Kemi Badenoch says Britain isn’t broken – it’s just addicted
Britain is not a “broken” country. It’s trapped in a “toxic relationship” with big government that is sapping its vitality, stifling enterprise, and breeding dependency, says Conservative leader Kemi Badenoch.
Writing in an op-ed in The Times, Badenoch delivered a sharp rebuke to the prevailing narrative of national decline.
“People are working harder, paying taxes, yet see decaying public services and disorder in the streets,” Badenoch writes. “To some, this is proof that Britain is broken. This isn’t a broken country. It’s an extraordinary one, saddled with failing big government.”
Her message comes at a time when the Tories are attempting to reposition themselves amid a fragmented right-wing landscape. Recent polling shows the Conservatives are competitive with Labour, though still trailing Reform UK in some surveys.
Badenoch herself tops certain Conservative leadership preference metrics internally, even as broader public views of her premiership prospects remain cautious.
Badenoch framed the UK’s challenges not as evidence of inherent national failure, but as the predictable fallout from decades of over-reliance on state intervention.
Citizens grind away, funding an ever-larger bureaucracy, only to watch services crumble and streets grow less orderly. Politicians on both the left and parts of the right, she singled out Labour and Reform, respond with the same reflex. More welfare, more nationalisation, more spending, and inevitably more taxes.

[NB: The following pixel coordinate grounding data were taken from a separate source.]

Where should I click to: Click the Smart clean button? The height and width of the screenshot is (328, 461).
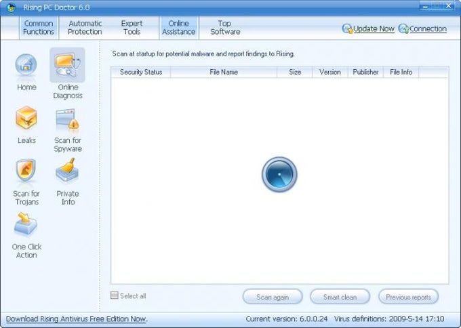(x=340, y=297)
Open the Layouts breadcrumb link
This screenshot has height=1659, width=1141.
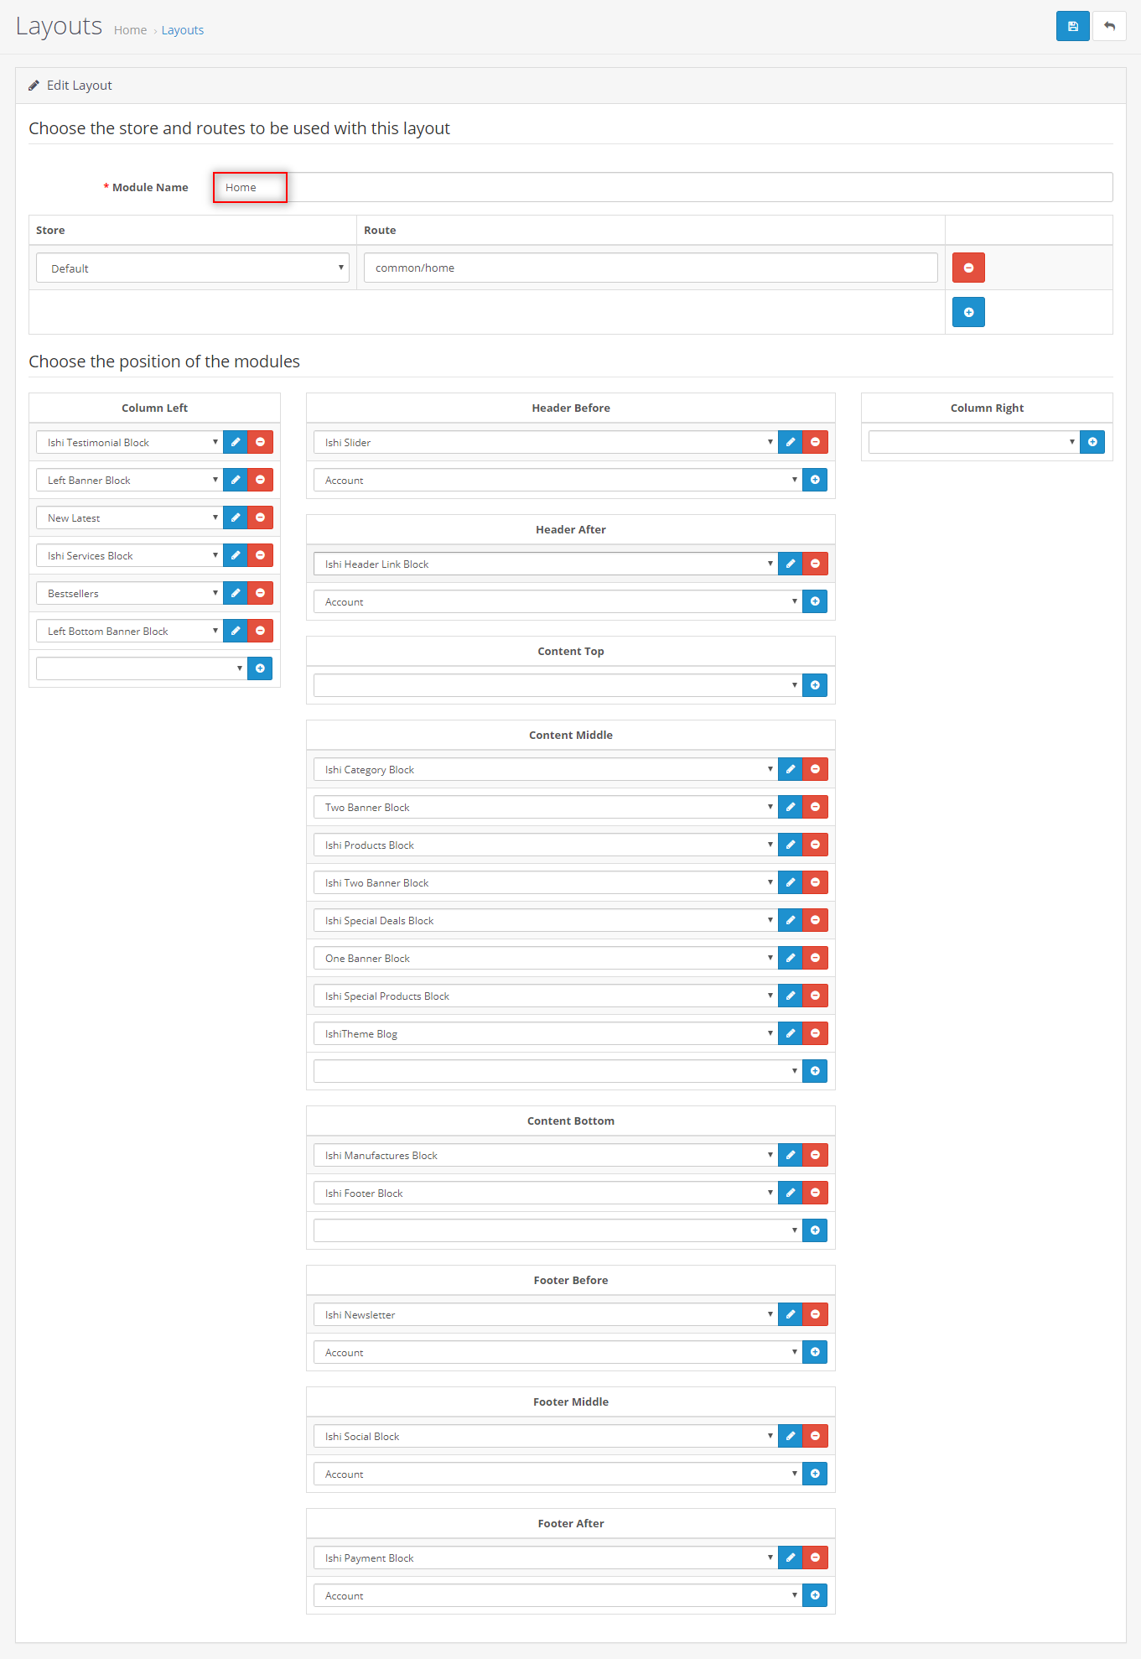(182, 30)
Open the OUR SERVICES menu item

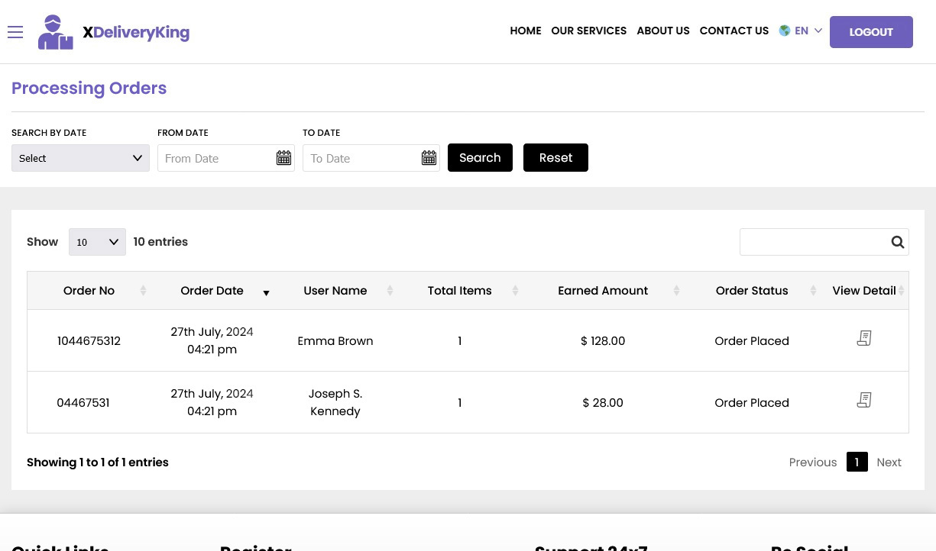(x=588, y=31)
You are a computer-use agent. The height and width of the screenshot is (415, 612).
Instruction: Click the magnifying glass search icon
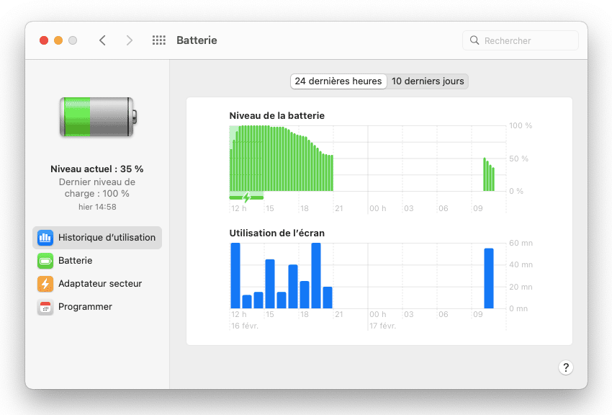(x=474, y=40)
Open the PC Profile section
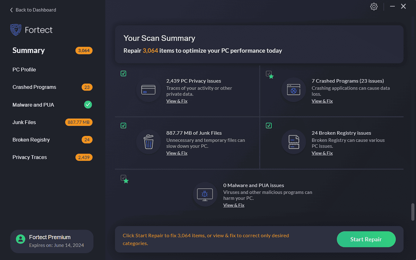This screenshot has height=260, width=416. 24,69
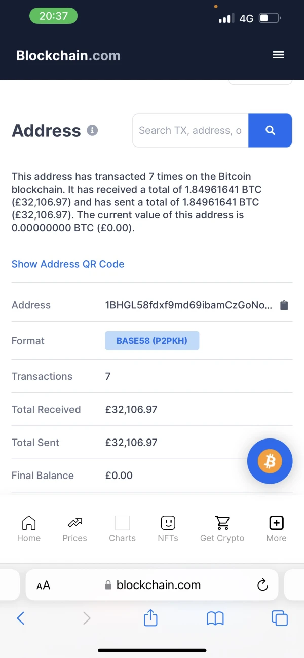The image size is (304, 658).
Task: Click the Blockchain.com logo
Action: pos(68,55)
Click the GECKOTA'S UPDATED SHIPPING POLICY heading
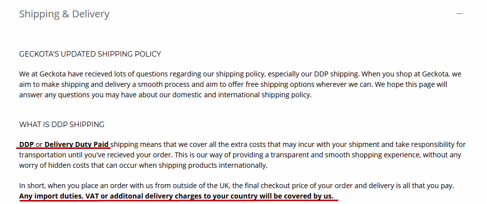Screen dimensions: 487x204 90,54
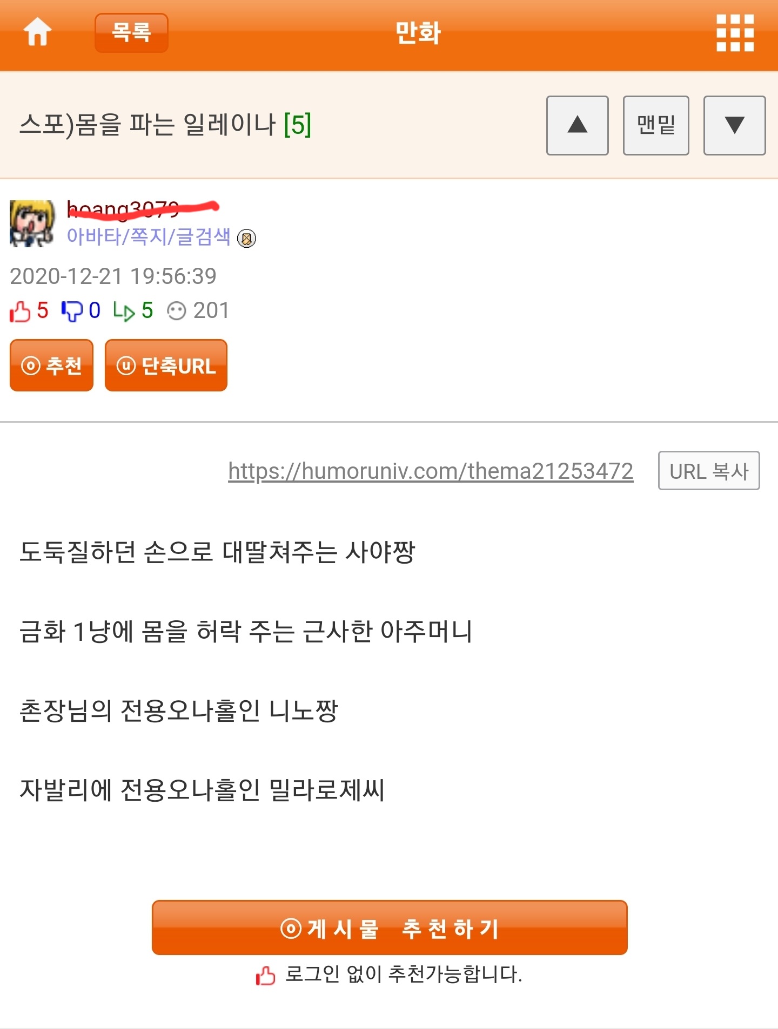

“It’s what did for the Conservatives in government: we failed to place enough trust in the courage and character of the British public,” she said. “That is what we need to do now.”
An addiction
BAdenoch argues that governments create problems through regulation and tax hikes such as higher costs for hiring young workers via elevated minimum wages, red tape, and employment rules. Then offer subsidies or schemes to “fix” the damage they inflicted.
She recounts a young graduate on an LBC phone-in who struggled to find work and, after grasping the policy roots of the issue, still urged more government support.
At a Norfolk business roundtable, employers dismissed a new youth hiring scheme not out of indifference, but because the bureaucratic burden made it impractical.
This cycle, Badenoch warns, erodes something deeper than GDP figures: national character.
“The risk is a culture in which people stop asking: ‘Can I do this?’ and start asking: ‘Why hasn’t the government done it for me yet?’ That doesn’t just make our country poorer. It makes us feel smaller. Less confident. Less resilient.”
Labour and Reform, in her view, see citizens as fragile, selfish, or incompetent – requiring constant state direction. Badenoch offers a more optimistic assessment. Britain, she says, is defined by its “capable, decent, resourceful people.”
It is a nation where “dreams come true – the British dream,” marked by ingenuity, creativity, a sense of humour, pride in traditions, and openness to the future.
She contrasts this with the statist approach that treats government as the default solution to every problem.
“Britain did not become great because government sat at the centre of everything, issuing guidance notes and demanding impact assessments. It became great because free people were trusted to think, build, trade, discover and organise.”